Scientists Have Discovered How to Control Plants With Colored Lighting

The multi-hued assortment of lights illuminating nightclubs, injecting life into jumbotrons and topping off Christmas trees could potentially serve a larger purpose in the world of agriculture. 

European biologists have shown for the first time that plants’ behavior can be controlled using colored lights. In their study, published this week in the journal Nature Methods, researchers used different colored LED lights to activate genes in plants that influence behavior. When a certain gene is turned on, it encodes proteins, which dictates a cell’s function. When the gene is turned off, it doesn’t perform that function anymore. In their study, researchers were able to show they could control the genes responsible for a plant’s immunity response.

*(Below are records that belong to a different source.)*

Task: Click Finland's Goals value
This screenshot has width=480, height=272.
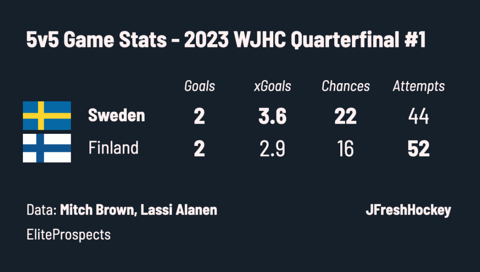Action: (199, 149)
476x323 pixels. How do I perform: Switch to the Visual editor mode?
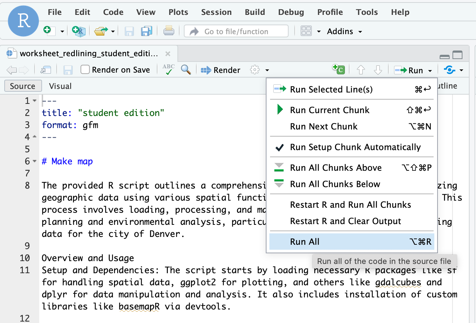coord(60,86)
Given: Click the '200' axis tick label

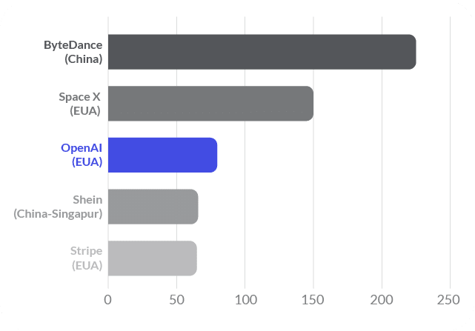Looking at the screenshot, I should [382, 300].
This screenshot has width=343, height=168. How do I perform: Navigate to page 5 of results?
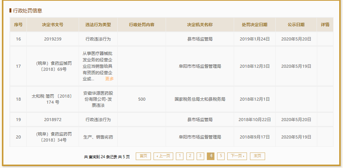click(221, 156)
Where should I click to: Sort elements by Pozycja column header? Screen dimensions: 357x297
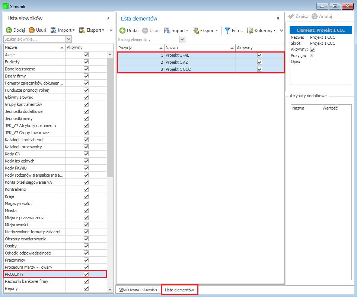coord(140,48)
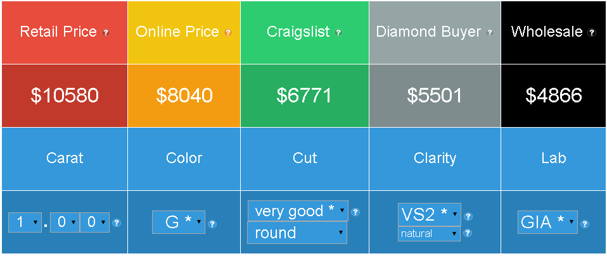The image size is (607, 256).
Task: Expand the G color grade dropdown
Action: 178,222
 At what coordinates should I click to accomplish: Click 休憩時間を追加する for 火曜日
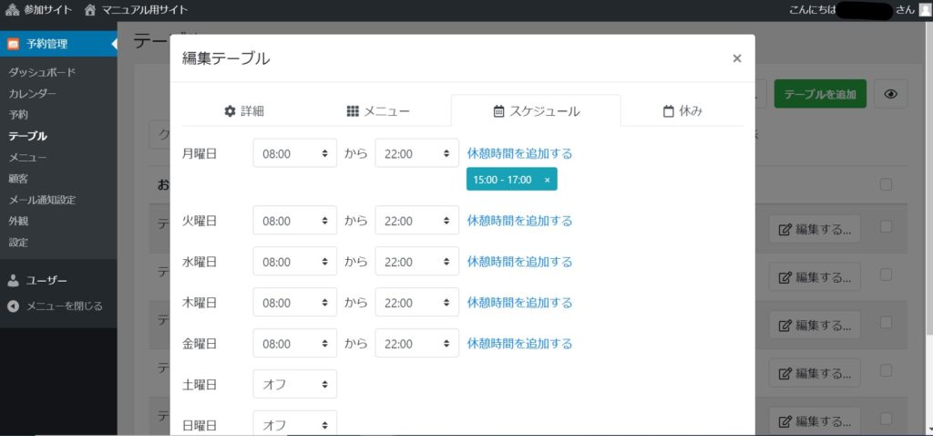pyautogui.click(x=519, y=221)
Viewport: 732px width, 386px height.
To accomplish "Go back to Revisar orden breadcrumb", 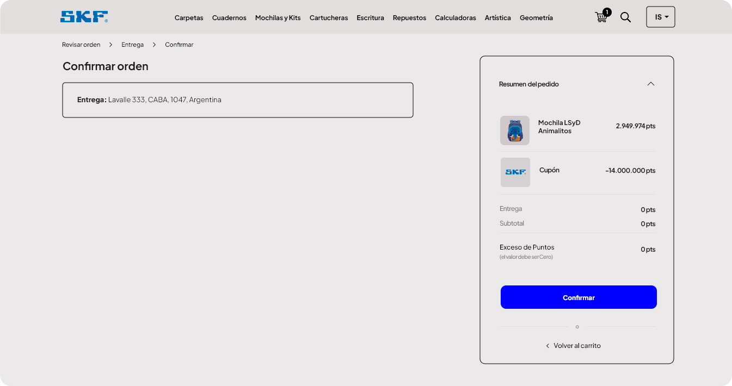I will pos(81,45).
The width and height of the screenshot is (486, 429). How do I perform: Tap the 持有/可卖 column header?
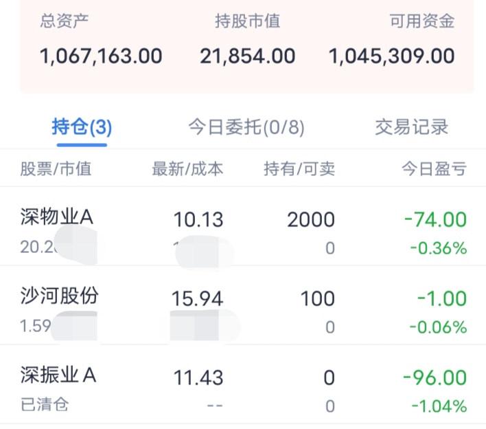(299, 168)
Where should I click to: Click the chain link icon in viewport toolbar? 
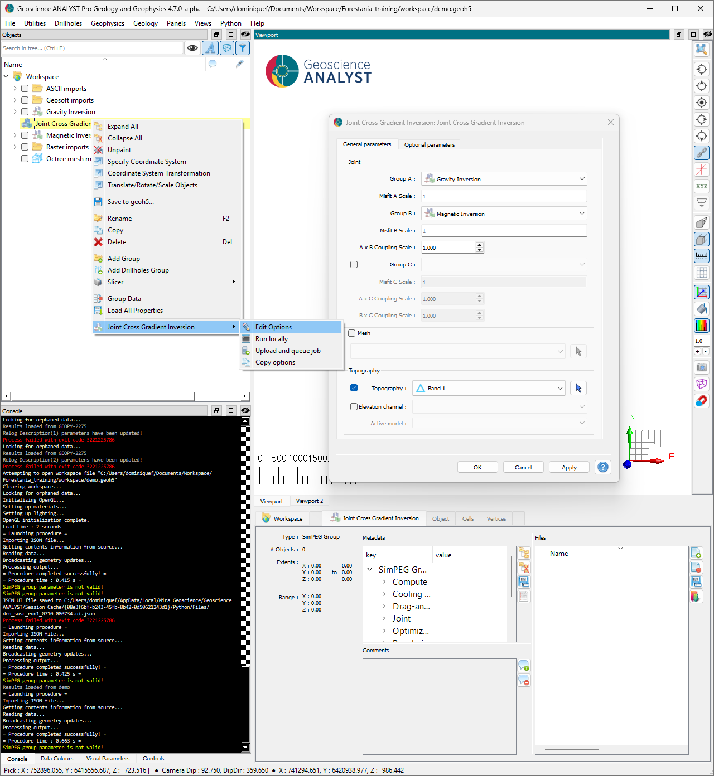(x=701, y=152)
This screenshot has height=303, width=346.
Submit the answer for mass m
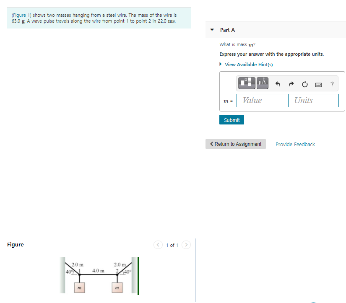[x=232, y=119]
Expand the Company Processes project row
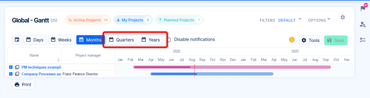Screen dimensions: 370x98 [11, 74]
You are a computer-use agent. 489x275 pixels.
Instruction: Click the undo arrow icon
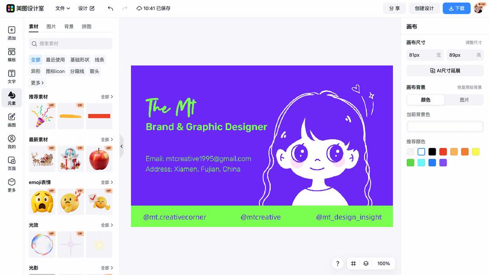(110, 8)
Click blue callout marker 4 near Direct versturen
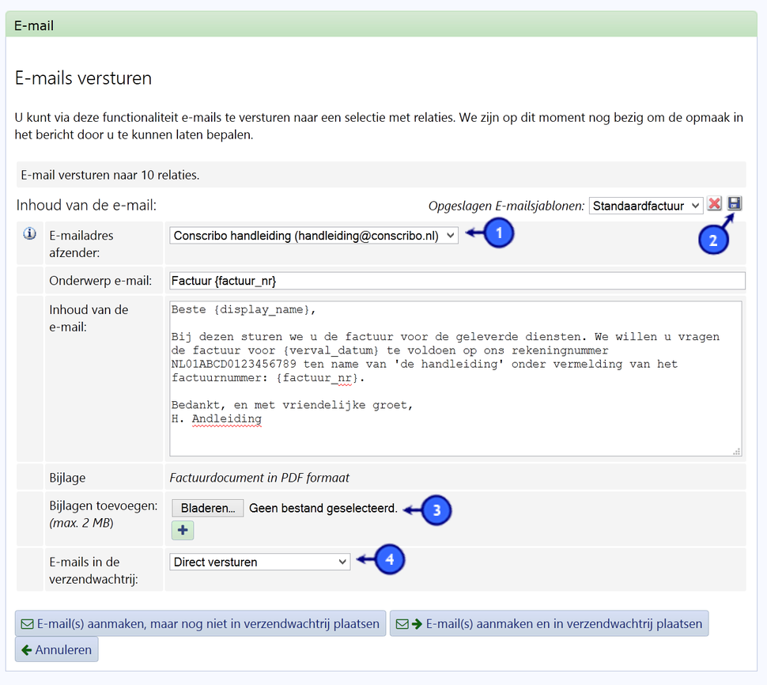 (x=391, y=559)
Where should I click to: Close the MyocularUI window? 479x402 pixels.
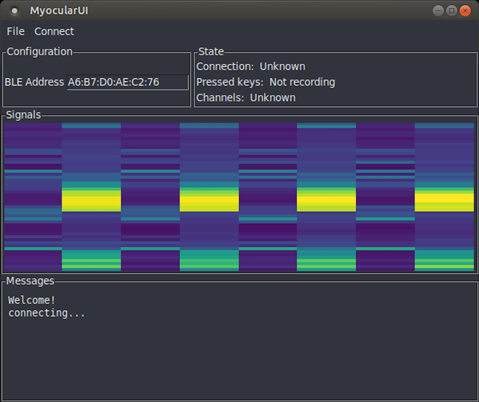(x=465, y=11)
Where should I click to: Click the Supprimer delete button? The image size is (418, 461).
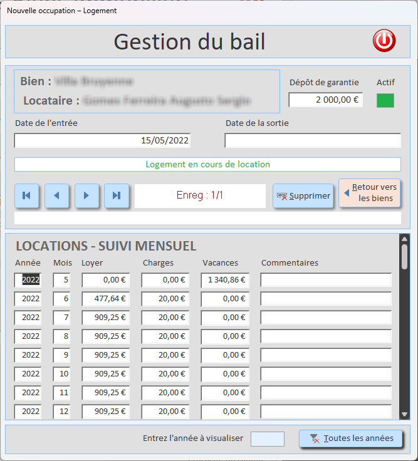coord(303,195)

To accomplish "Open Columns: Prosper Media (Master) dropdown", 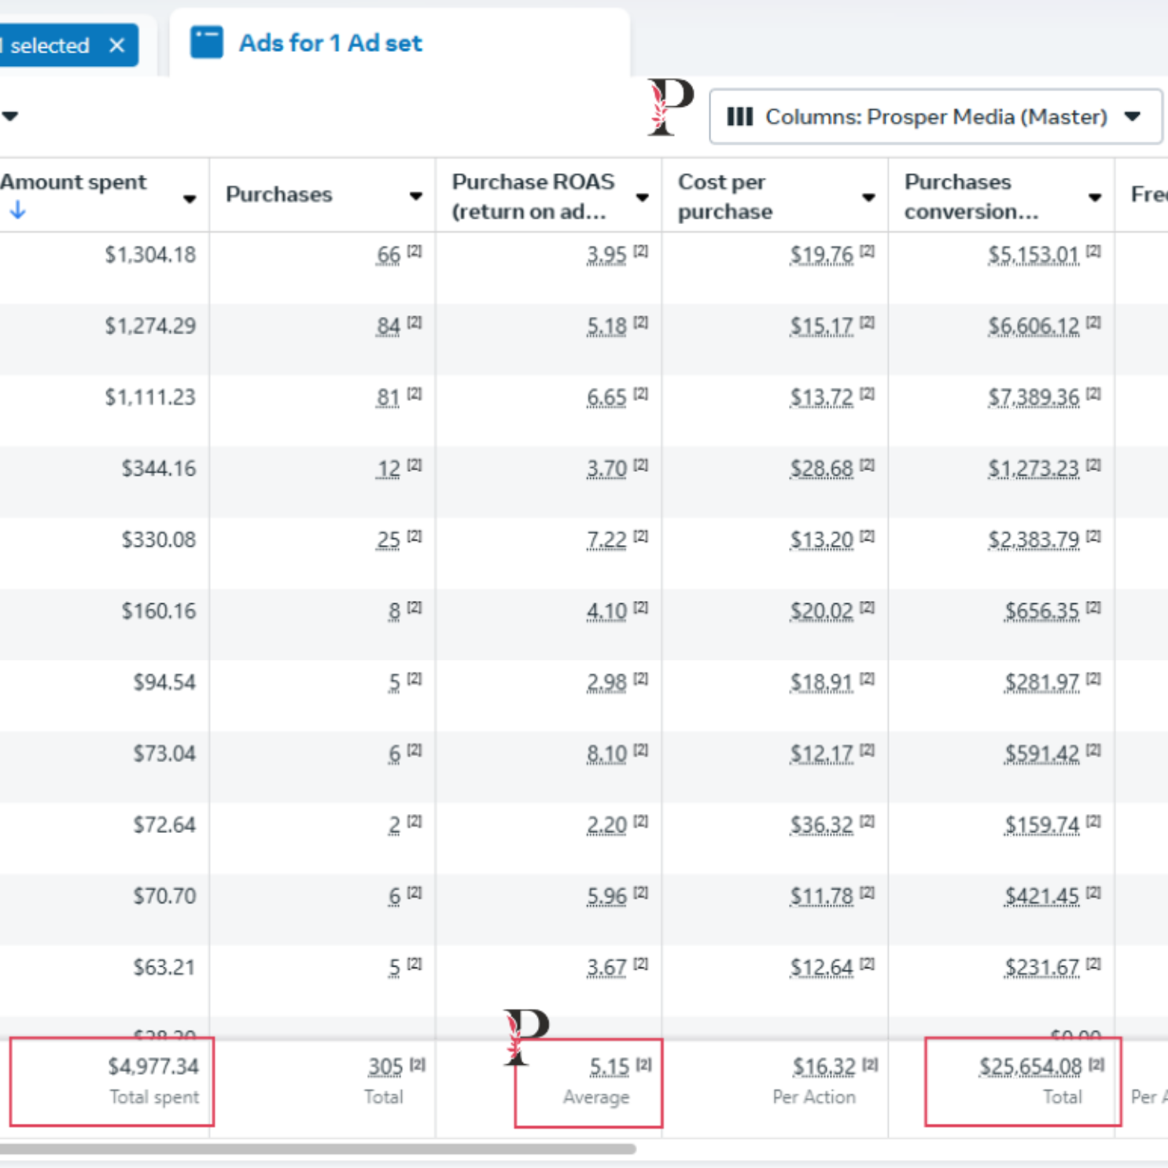I will click(x=935, y=117).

Ben Miller, a molecular biologist at the University of East Anglia, who co-authored the study, says that this method will let researchers better understand how plants grow, respond and adapt in their environment. When it comes to agricultural crops, he says the method could be used to determine and control genes that improve plant defences to pathogens and in turn improve yields for farmers. 

“There’s real opportunities for the future… It really opens up new doors for plant research,” he says. “It’s really exciting for us, for plant sciences and for agriculture as well.”  

Up until this point, optogenetics—the method of influencing biological behavior through lights—has been tested mostly in animal cells, yeast and bacteria. It has also started to be phased into clinical trials on humans. Before this study, plant scientists had trouble tapping into optogenetics because plants already use light to fuel their growth. Any gene switches controlled by light would keep that process active. 

Miller and his team overcame this problem through colored light and found that the red light in their system can target a plant gene of interest, serving as an “on switch” to perform its function. A white light, blue light or far red light then works as an “off switch” for the gene’s activity. 

Miller says this method is less of a burden to plants than usual avenues, like drugs or chemicals, which keeps genes turned on the entire time while they’re being studied. 

“Having a gene ‘on’ all the time unnecessarily would be a waste of energy and cellular resources,” he says. “Expressing a gene at the wrong time could also potentially interfere with plant processes, like growth and development, so it’s really important to control when and where genes are expressed.” 

Miller adds that the next step in his research will be expanding the method on other genes plants. He says it’s an effective foundation that could help answer many fundamental questions about plants. Now, it’s time to explore its potential.